**ACTIVITY**
Would you please return the lines of the entries below starting at the line that has "The image size is (1245, 887)." and ending at the line that has "Select the active GraalVM 22.3 tab", both included, exactly as they are?

**DATA**
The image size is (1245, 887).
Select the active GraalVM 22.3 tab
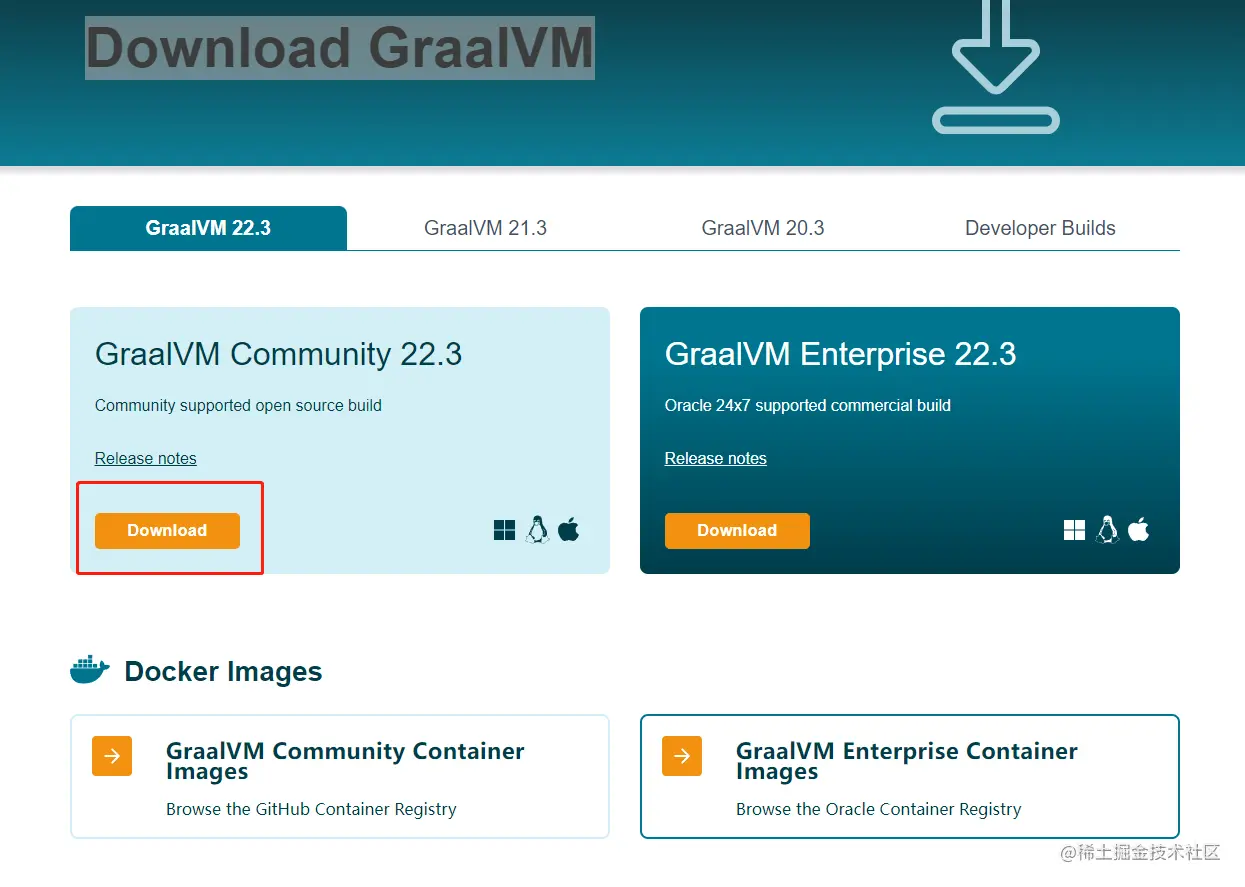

---

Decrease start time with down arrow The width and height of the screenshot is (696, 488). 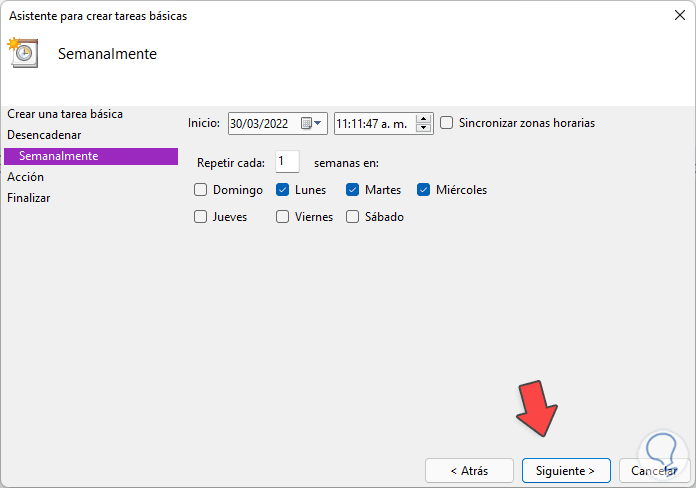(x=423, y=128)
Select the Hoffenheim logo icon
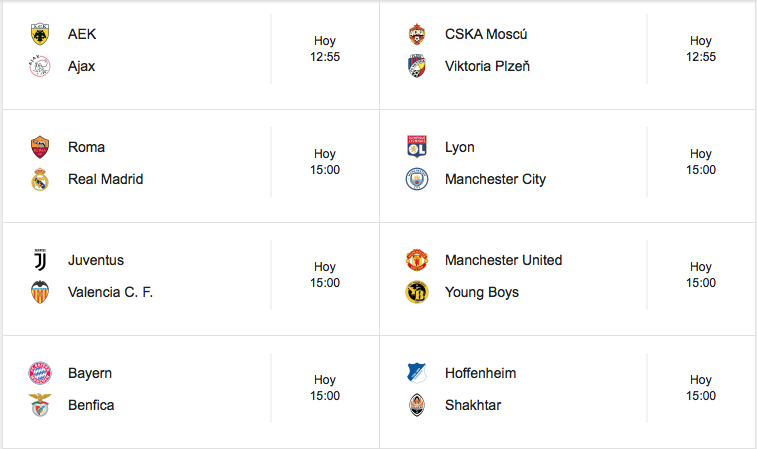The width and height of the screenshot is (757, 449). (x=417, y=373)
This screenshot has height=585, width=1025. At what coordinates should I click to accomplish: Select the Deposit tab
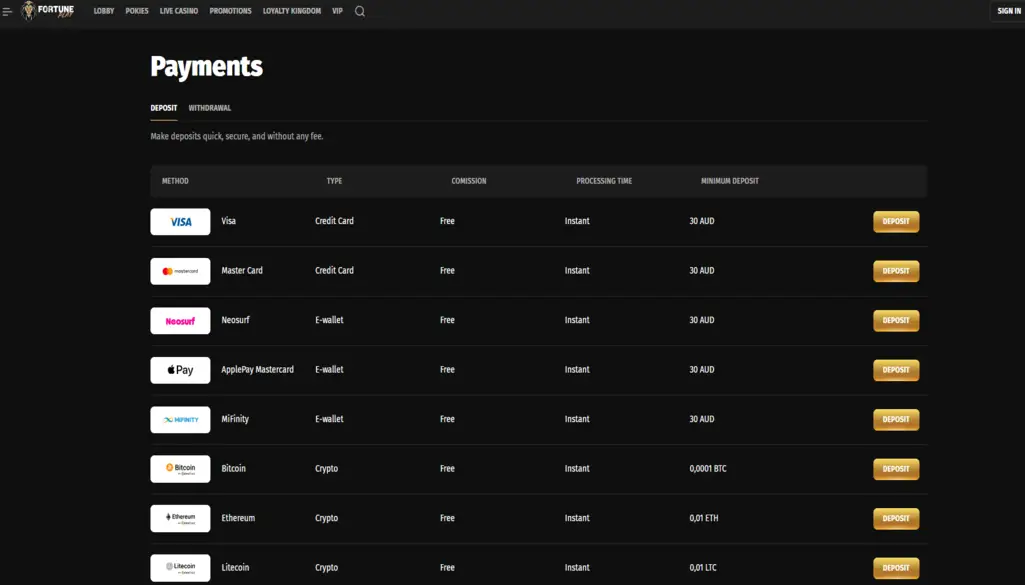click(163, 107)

**RESPONSE BELOW**
The image size is (1245, 887).
Select the active GraalVM 22.3 tab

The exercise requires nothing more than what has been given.